Overview
Description
As a result of increasing law regulations, energy subscribers will be provided more freedom to choose between tariffs and utilities, optimizing their energy costs. However, with an increase in renewable energy generation, local utilities require a more efficient way to monitor the energy consumed on a subscriber level, to adjust the conventional electrical energy generation. The utility’s business model – pre-paid vs. after-paid – will mainly be driven by local consumption and payment habits. Consequently, future electricity meters will require reliable bidirectional communication paths to address these needs. The solutions that will be chosen will depend on local circumstances and will be either wired or wireless. Although the solution presented will address a 3-ph shunt E-Meter application, the same principles of operation are applicable to current transformer and Rogowski-coil based sensing approaches, with the intrinsic isolation provided by the inductive approach being the differentiator as compared to the shunt approach.
System Benefits:
- The calculated energy parameters will be digitized and transferred via UART to the application's controller through an optical isolator.
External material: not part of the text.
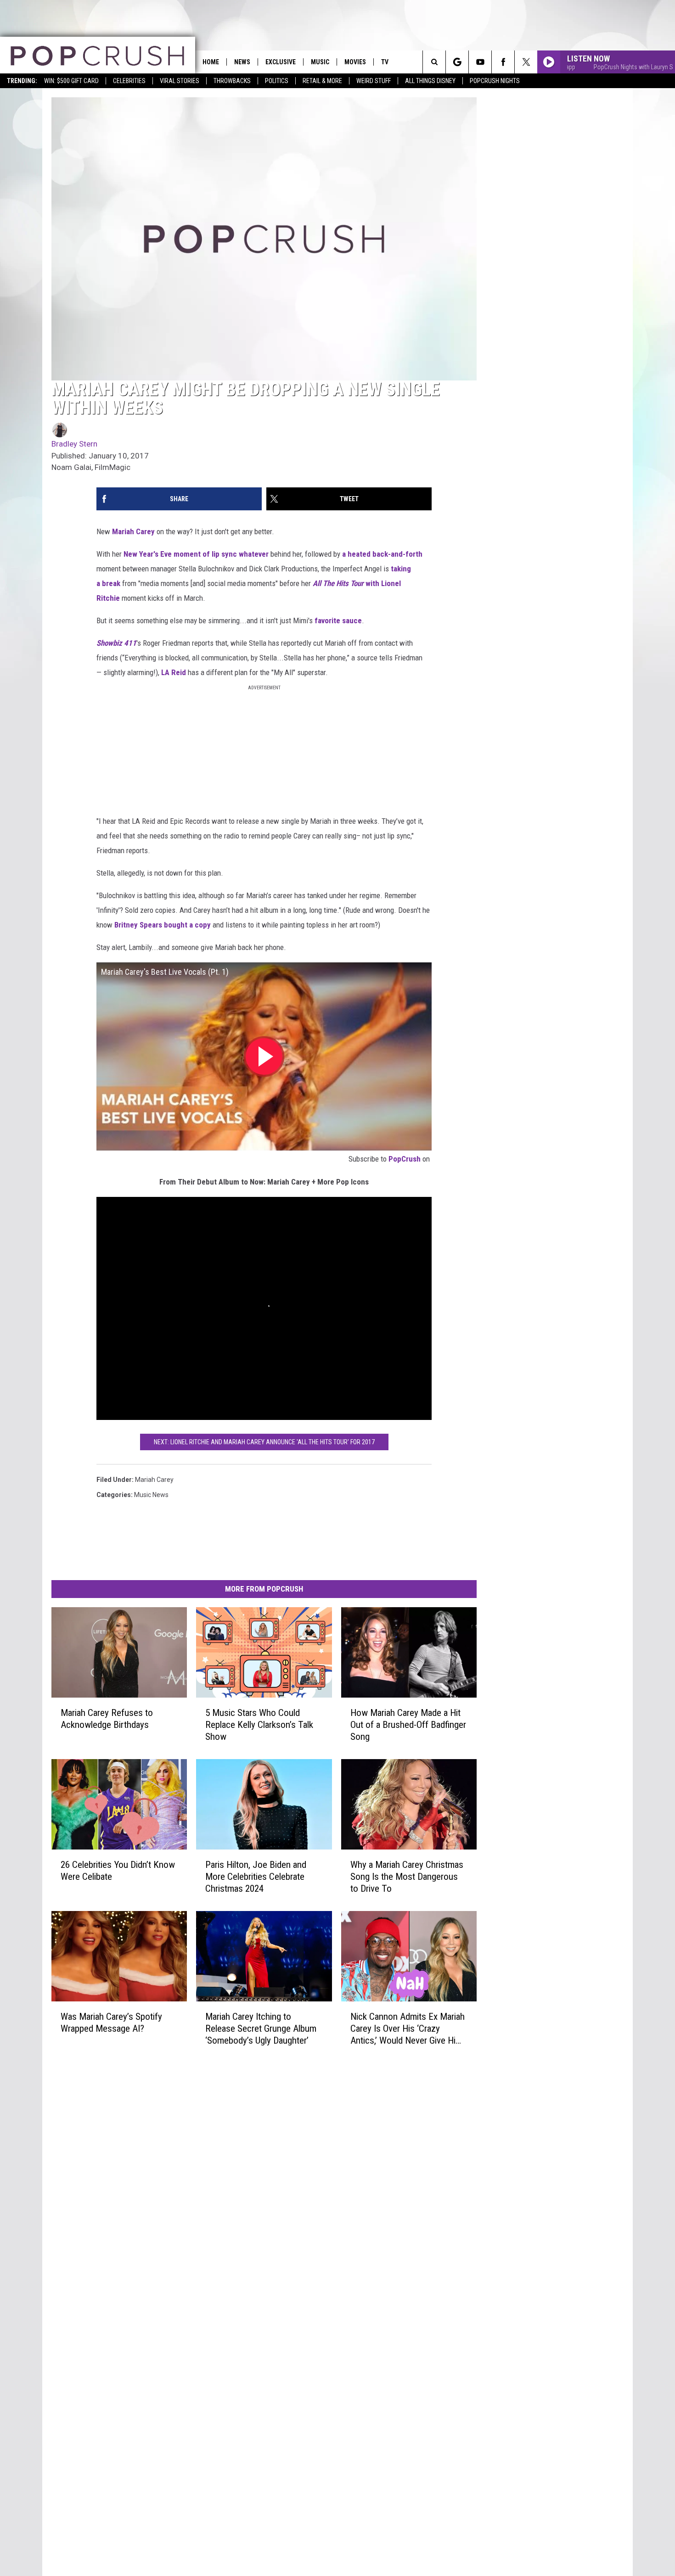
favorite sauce (338, 620)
- The digitized metrology data transferred through the optical isolator reaches the applications controller, an Arm® Cortex®-M4 device with 512kB flash and 256kB RAM.
- The suggested LED and RS-485 interfaces address the capability of bidirectional serial connectivity in production and out in the field.
- For remote rural deployments with poor grid quality, 2G or 5G wireless connectivity is a must.
- The suggested mechanical switch is a common approach to detect tamper approaches, triggering a register flag upon case opening.
- For urban deployments, either Sub-1-GHz communication via a data logger or wired connectivity via power line communication (PLC) is a must; while the RAA6045S00 supports a proprietary frequency-shift keying (FSK) or the Wi-SUN protocol, the R9A06G037 supports the 3G-PLC and PRIME specification.
- The suggested two DC/DC bucks independently provide the power to the wireless module as well as the application part of the meter; on the other hand, the three LDOs independently supply the power for each metrology phase.
- Provided the RS-485 interface requires its own galvanic isolation, the same LDO could be optionally used for the case of an existing additional flyback output.